施工管理は未経験者向けの求人も多数出ております。
一方で施工管理という仕事は、未経験の方にとって、普段の生活では接触する機会が少なく、イメージがつきにくいという方も多いのではないでしょうか。
しかし、未経験から施工管理になる上で、スキルの有無を訴求することが難しく人物像や志望動機が重要な役割を持ちます。
また建設業では、他の業界や職種に比べ物理的・社会的な影響力が大きいため、こうした部分を含めた志望動機を作成する必要があります。
この記事では志望動機を書く上での考え方や、志望動機の例文、採用担当者が採用したいと思う未経験者の特徴、未経験から施工管理になった後のキャリアプランや苦労することなどについて解説していきます。
建設業では責任感やチームワーク、安全意識・課題解決力が重視されるので、これらを盛り込む際の書き方もご紹介します。
志望動機はそもそも何のために作るのか?
志望動機は企業に自分の就職・転職の熱意を知ってもらい、志望動機を見た面接官が会社に入社した候補者とのミスマッチを防ぐ目的があります。
候補者目線では、志望動機を書きながら自分がなぜその会社を志望するのかを言葉に言語化していくことで自分自身を見つめ直す機会にもなります。
企業としては、出来るだけ働く熱意を持った社員を採用したいと考えています。
その上で、志望動機では候補者自身の人となりや、なぜその会社に入社したいと考えているのかなど、求職者の想いを知ることで、企業としては候補者の熱意を測ります。
誰でも同じようなことが言える月並みな内容だと、企業には自身のことを理解してもらいにくく、熱意も伝えることが出来ません。
##########
§ **取り組む問題**:
• A. 掲載文を打ち直してください。"また建設業では、他の業界や職"という語句のあるところから始め、"マッチを防ぐ目的があります。"の後で終えてください。
• B. 掲載文で、建設業において重視されると書かれているものをすべて挙げると何ですか？
この後に続く行は、掲載文とは別の出典から取ったものです。

§ **提供データ**:
##########
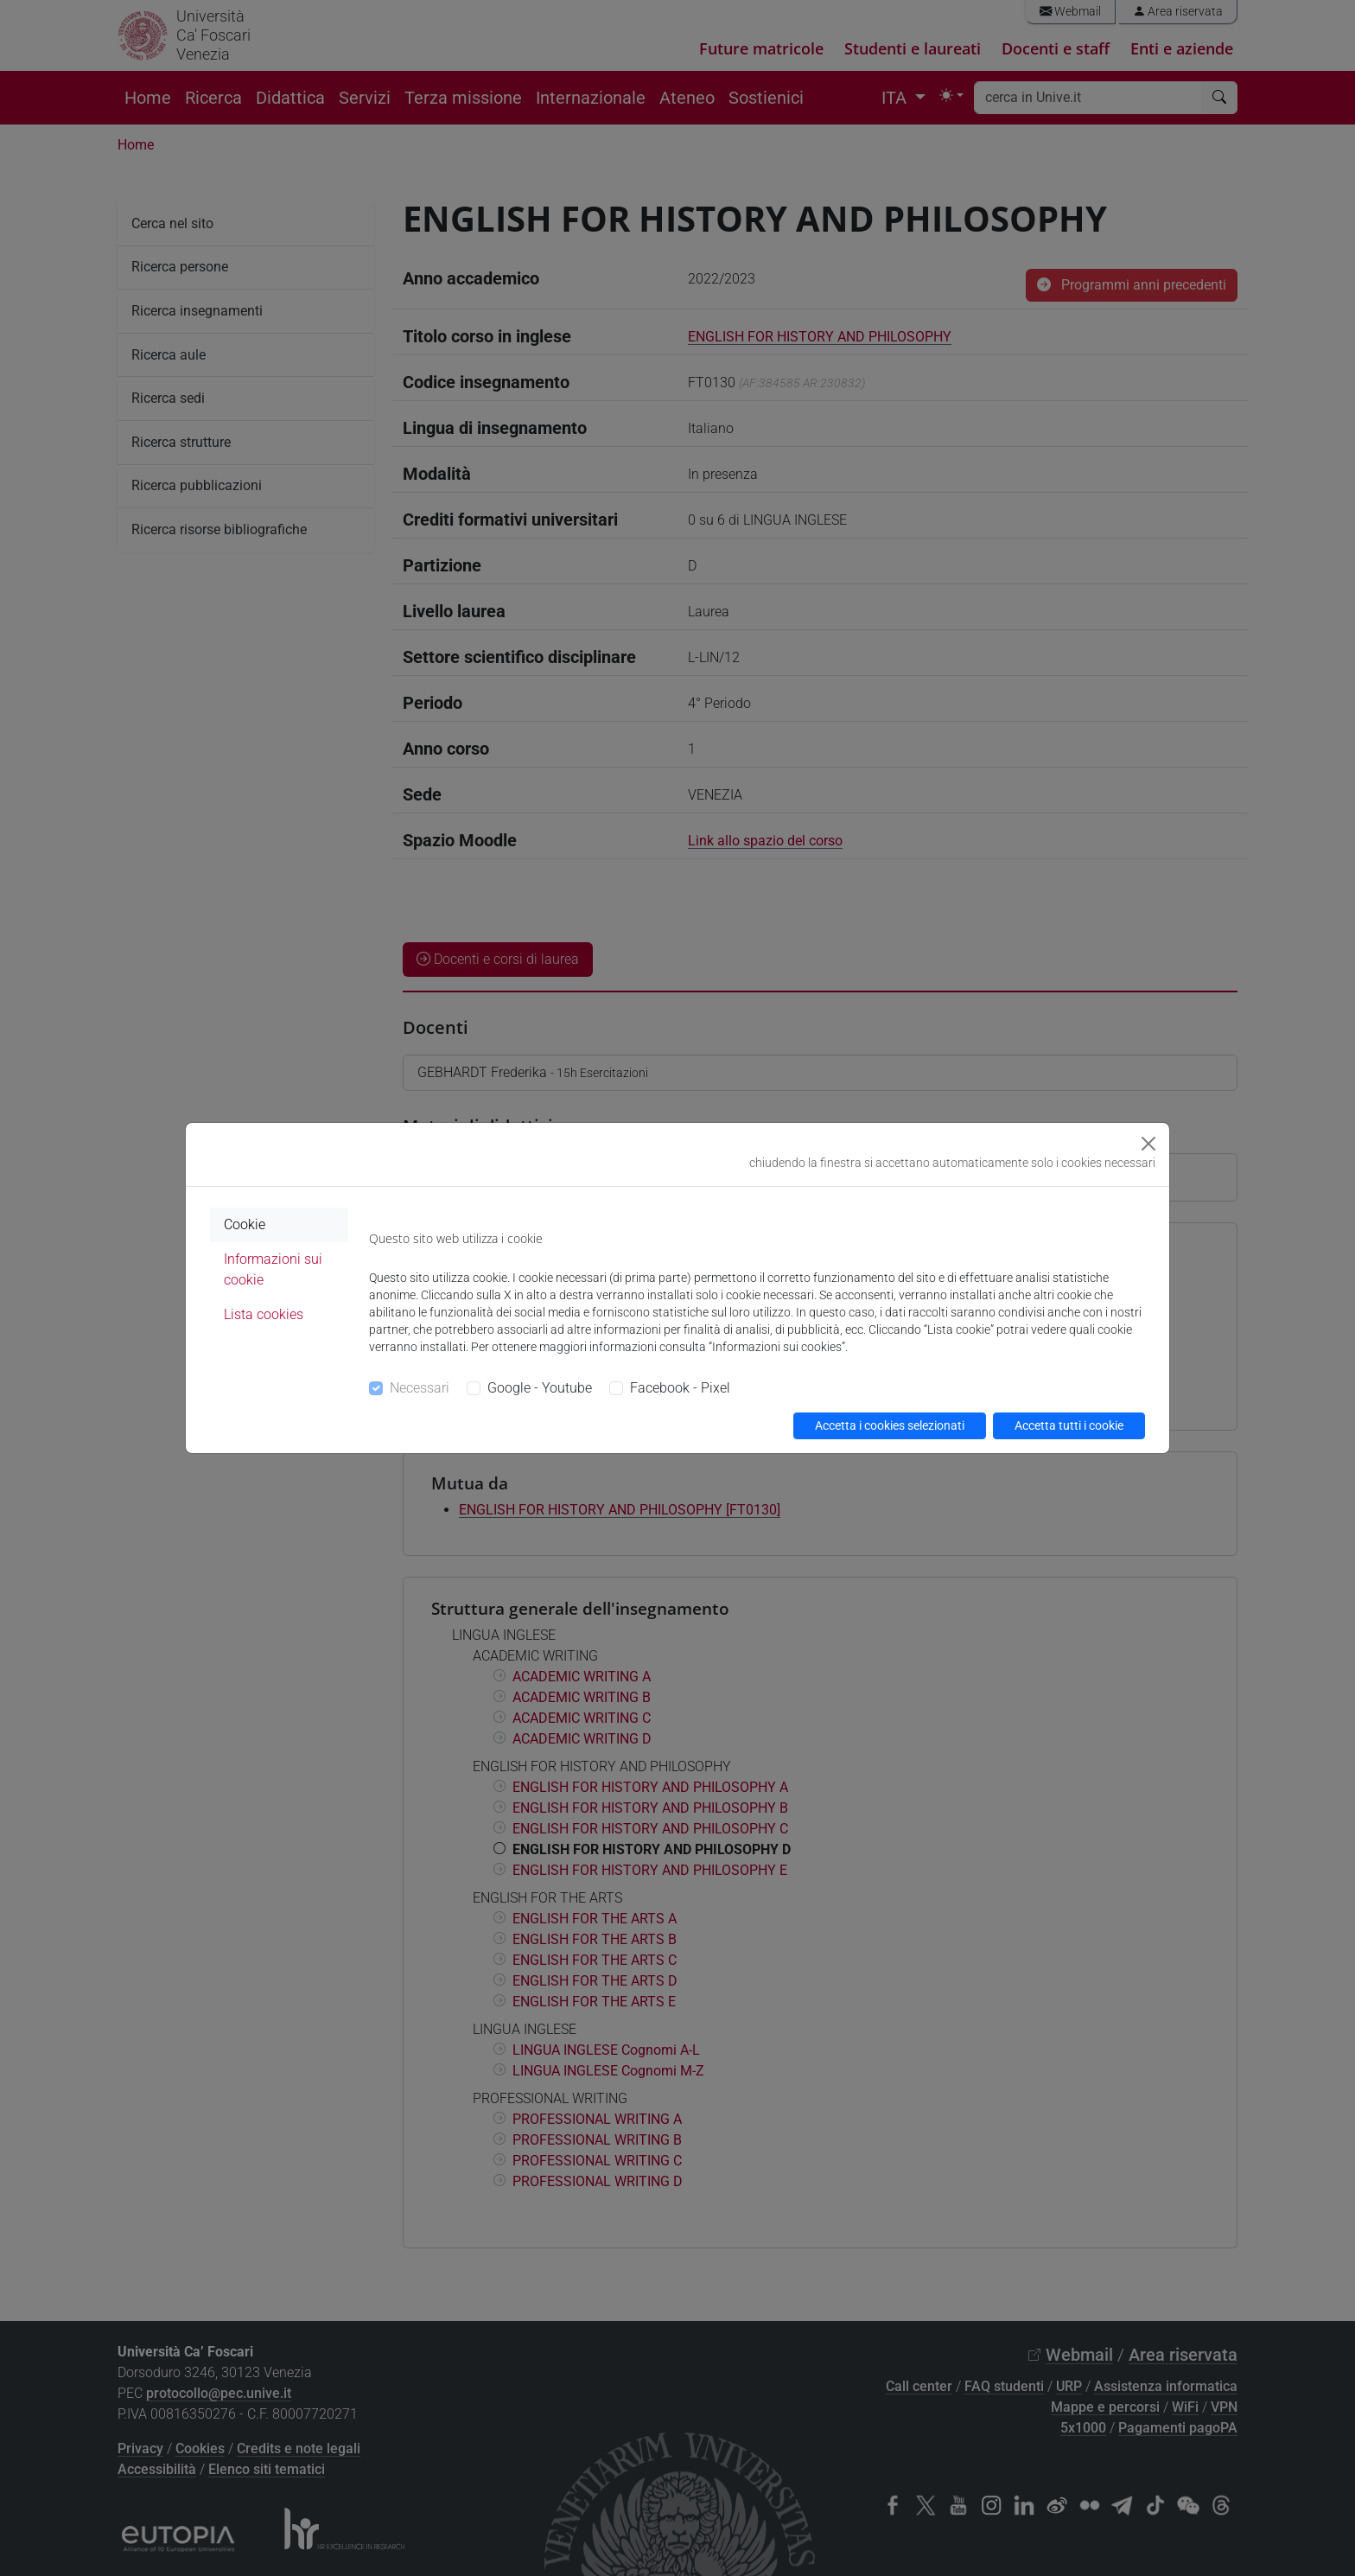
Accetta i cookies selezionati (889, 1425)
##########
§ **解答一覧**:
• A.
また建設業では、他の業界や職種に比べ物理的・社会的な影響力が大きいため、こうした部分を含めた志望動機を作成する必要があります。
この記事では志望動機を書く上での考え方や、志望動機の例文、採用担当者が採用したいと思う未経験者の特徴、未経験から施工管理になった後のキャリアプランや苦労することなどについて解説していきます。
建設業では責任感やチームワーク、安全意識・課題解決力が重視されるので、これらを盛り込む際の書き方もご紹介します。
志望動機はそもそも何のために作るのか?
志望動機は企業に自分の就職・転職の熱意を知ってもらい、志望動機を見た面接官が会社に入社した候補者とのミスマッチを防ぐ目的があります。

• B. 責任感、チームワーク、安全意識、課題解決力